Hallstein looks up from his to-do list of three days before, with only a few duties marked as completed. ``Where you going?''
The man sheepishly crosses the short span of blue tile between the door and the CMC's Navy-gray steel desk. ``Dallas,'' he says, looking around. Fat pipes snake up the walls and swarm the ceiling. The walls are plain steel bulkheads.

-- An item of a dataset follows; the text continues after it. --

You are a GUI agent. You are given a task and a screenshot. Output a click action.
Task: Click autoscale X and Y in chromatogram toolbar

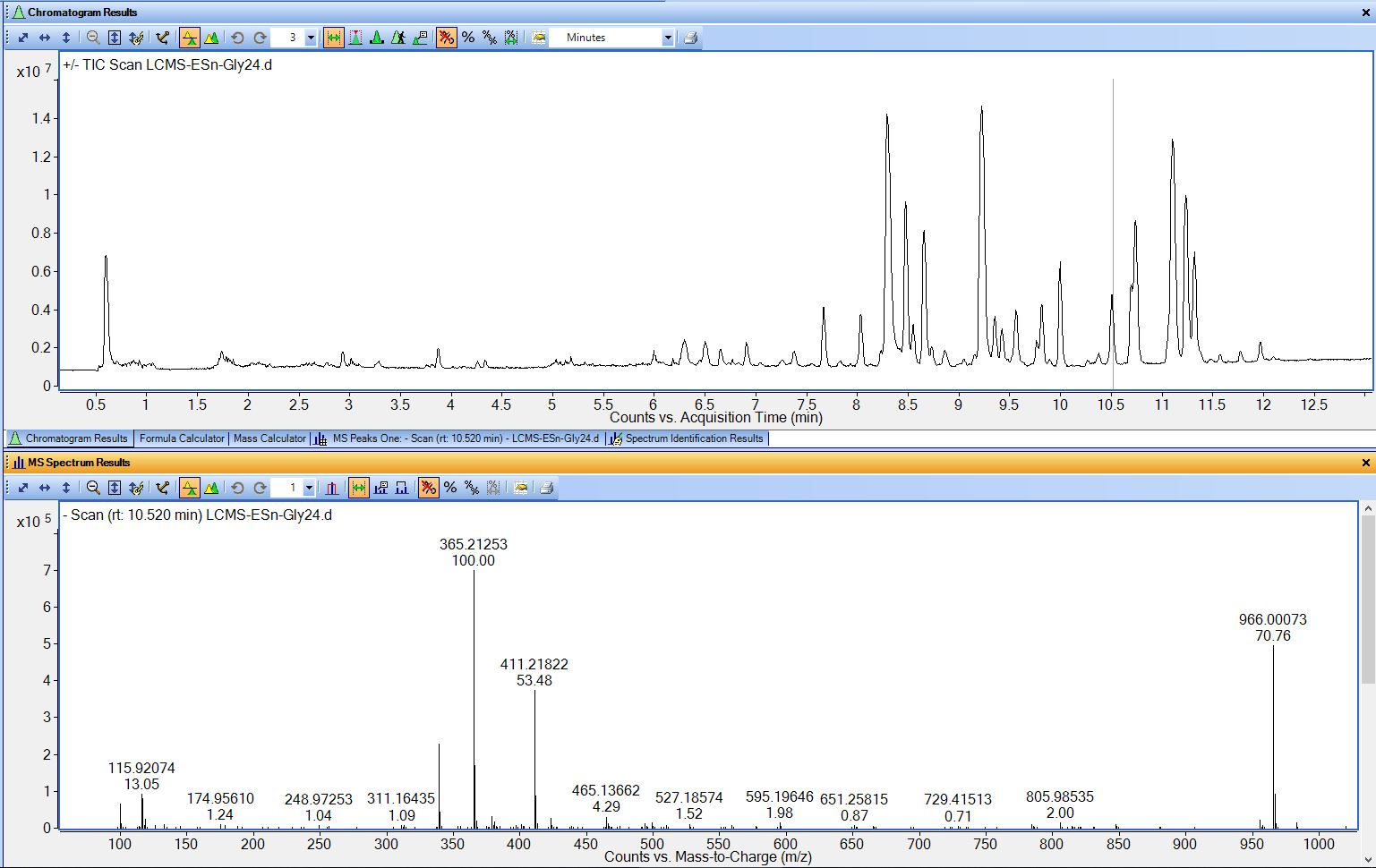pos(23,38)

One bears a message: ``Attitude is everything!''
``Why you checking out?'' Hallstein asks, his tone one of curiosity, not challenge.
The sailor chuckles, shakes his head, seems at a loss, finally blurts out: ``It's time to go.''
Hallstein nods. ``Let me ask you one question,'' he says, taking the man's paperwork, ``and then I'll give you this back.
``If you could change one thing aboard the Enterprise - if you could be C.O. for a day - what would that one thing be?''
The man doesn't know it, but the CMC asks every departing sailor this question; he's found that some problems he hears about - not many, but some - are a snap to fix.
The sailor ponders the question, eyes rolled toward the ceiling. ``The working hours,'' he says.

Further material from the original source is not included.